Provided data:
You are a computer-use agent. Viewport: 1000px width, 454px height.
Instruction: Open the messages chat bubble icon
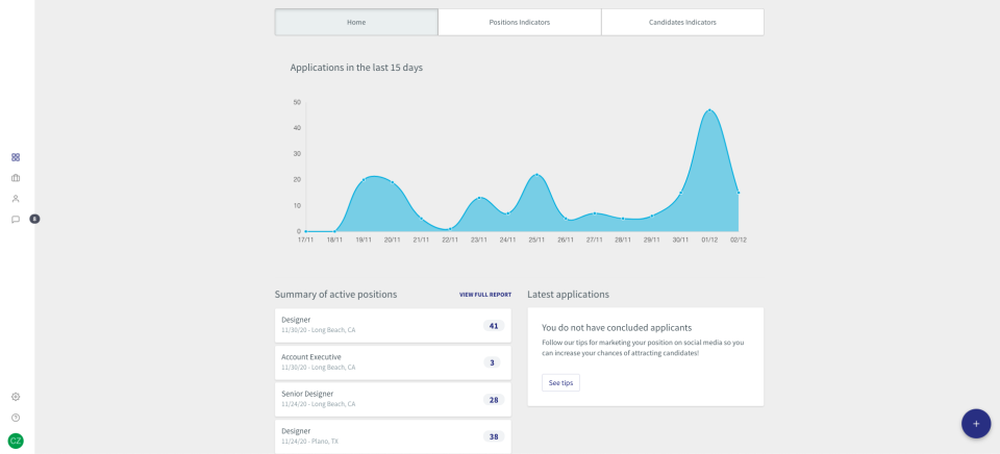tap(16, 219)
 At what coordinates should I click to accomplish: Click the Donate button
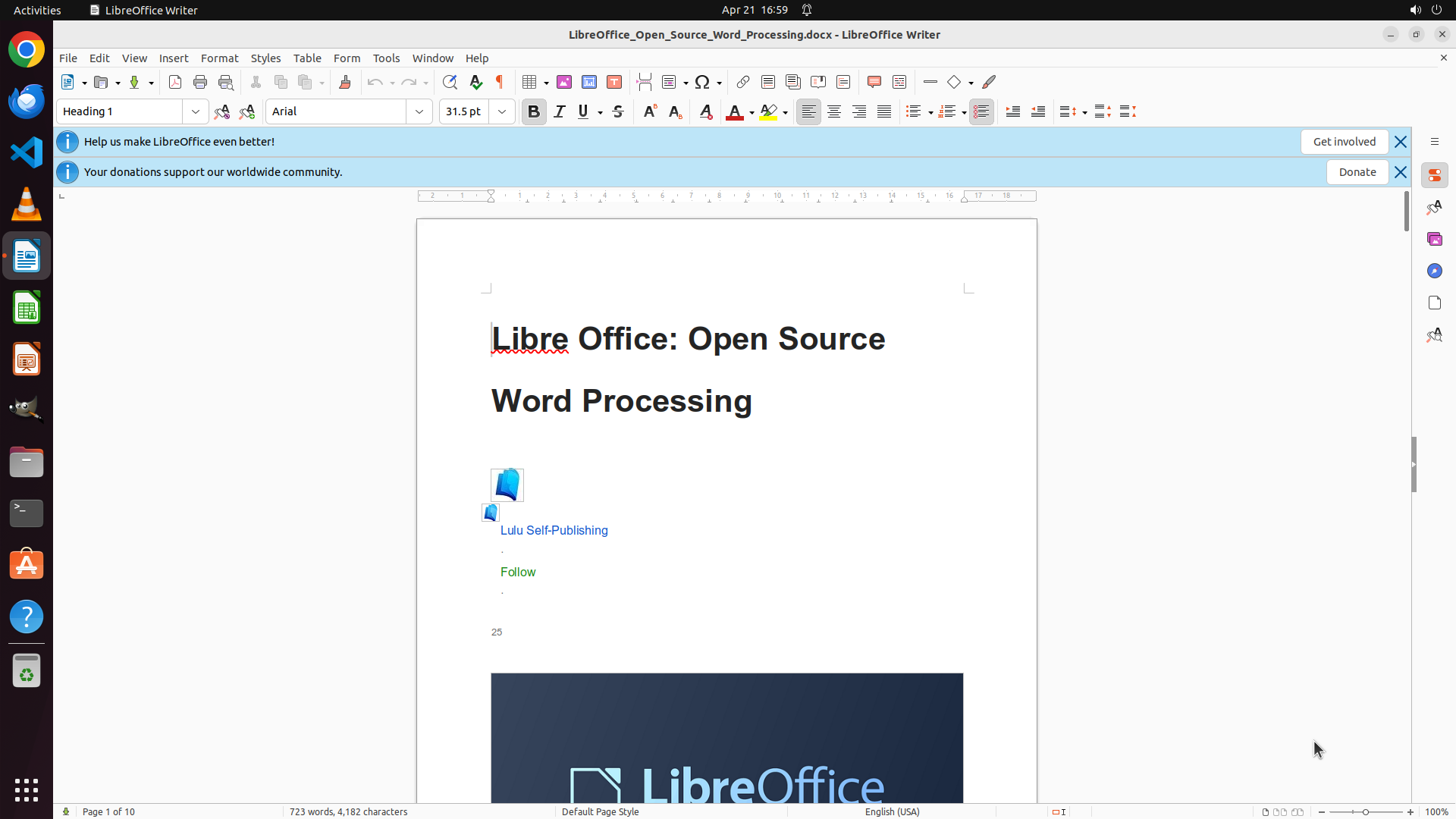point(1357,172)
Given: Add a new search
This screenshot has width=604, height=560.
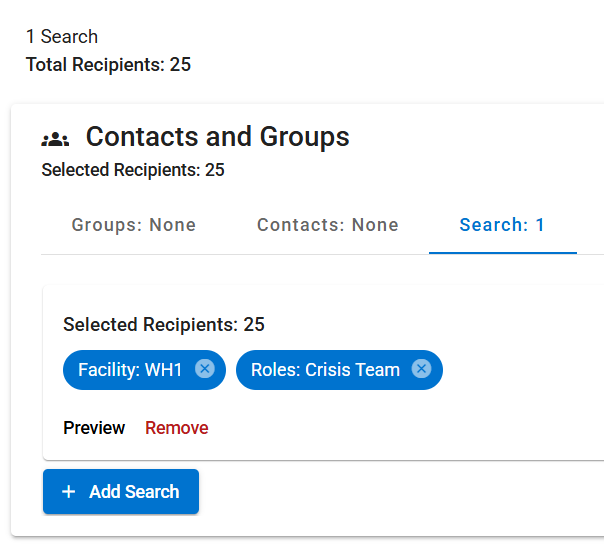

Required work: Rewrite the items from the line containing "Given: Add a new search" through the end of the items, replacing "screenshot" with "image" and leaving everything else unchanged. Omit the pictures from your answer.

Response:
Given: Add a new search
This image has width=604, height=560.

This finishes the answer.